Un traguardo epocale per il settore energetico spagnolo: nel cuore della regione di León, a Cubillos del Sil, è stato inaugurato il più grande centro europeo per lo stoccaggio di energia, un complesso ibrido che promette di ridefinire il futuro della descarbonizzazione. La Fondazione Ciudad de la Energía (Ciuden), con il supporto del Ministero per la Transizione Ecologica, ha portato a termine un'operazione tecnologica di portata storica.

Il cuore del sistema: la batteria al vanadio

Il cuore del sistema: la batteria al vanadio

Al centro di questa rivoluzione energetica pulisce una batteria a flusso di vanadio da 8 MWh, la più grande d'Europa. La sua peculiarità risiede nella longevità – si parla di oltre vent'anni di funzionamento – e nella possibilità di scalare la capacità di stoccaggio semplicemente aumentando le dimensioni dei serbatoi di elettrolita. A differenza delle batterie al litio utilizzate nei nostri smartphone, il vanadio permette un vero e proprio “disaccoppiamento” tra potenza ed energia, un vantaggio competitivo enorme per applicazioni su larga scala. Ma non è tutto: il sistema integra anche batterie al sodio-zolfo (5,8 MWh) e al litio-ione (1,3 MWh), ognuna ottimizzata per rispondere a specifiche esigenze di domanda.

La cifra parla da sola: 15 MWh di capacità di accumulo, in grado di assorbire l'intera produzione di una centrale solare fotovoltaica da 2,2 MWp durante i mesi di picco. CYMI, la società spagnola che ha realizzato l'impianto per 6,4 milioni di euro grazie ai finanziamenti del Piano di Ripresa e Resilienza dell'UE, ha saputo integrare in un’unica piattaforma la produzione solare, lo stoccaggio energetico e la produzione di idrogeno verde tramite due elettrolizzatori. Un ecosistema completo, un laboratorio vivente per l'innovazione.
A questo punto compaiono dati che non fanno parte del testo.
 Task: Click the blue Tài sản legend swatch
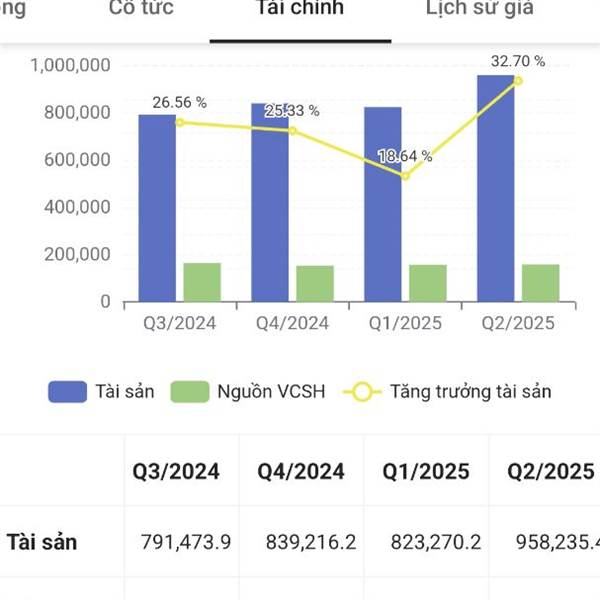coord(68,392)

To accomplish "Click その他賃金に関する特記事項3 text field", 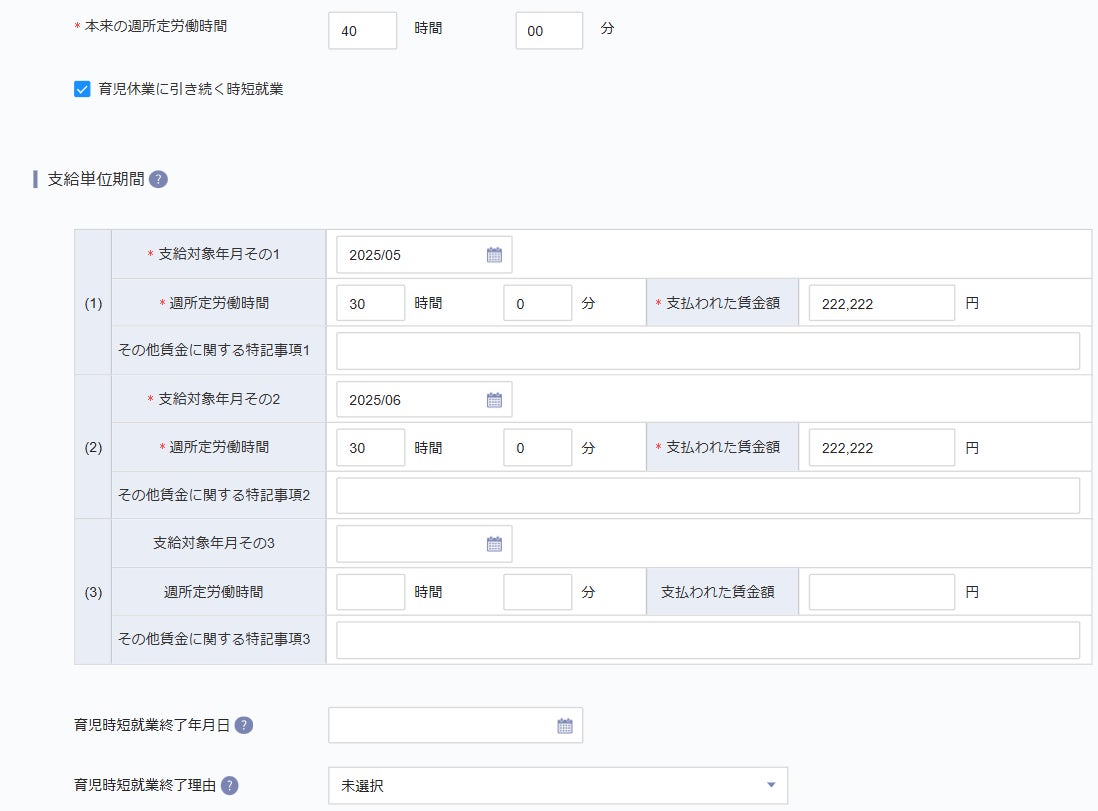I will (x=707, y=640).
Lo snodo tecnologico non si limita allo stoccaggio: la batteria al vanadio, con le sue oltre quindici ore di autonomia, offre la possibilità di sperimentare soluzioni di sviluppo all'avanguardia. Ma dimentichiamoci per un attimo delle specifiche tecniche e pensiamo all'implicazione geopolitica: la Spagna si posiziona come leader indiscusso nella transizione energetica del continente, un ruolo che non si traduce solo in prestigio, ma anche in un'enorme opportunità economica.

Certo, la strada verso la completa descarbonizzazione è ancora lunga e irta di ostacoli. Ma questa iniziativa, con la sua audacia e la sua visione, dimostra che il futuro è possibile, e che la Spagna è pronta a guidare il cambiamento.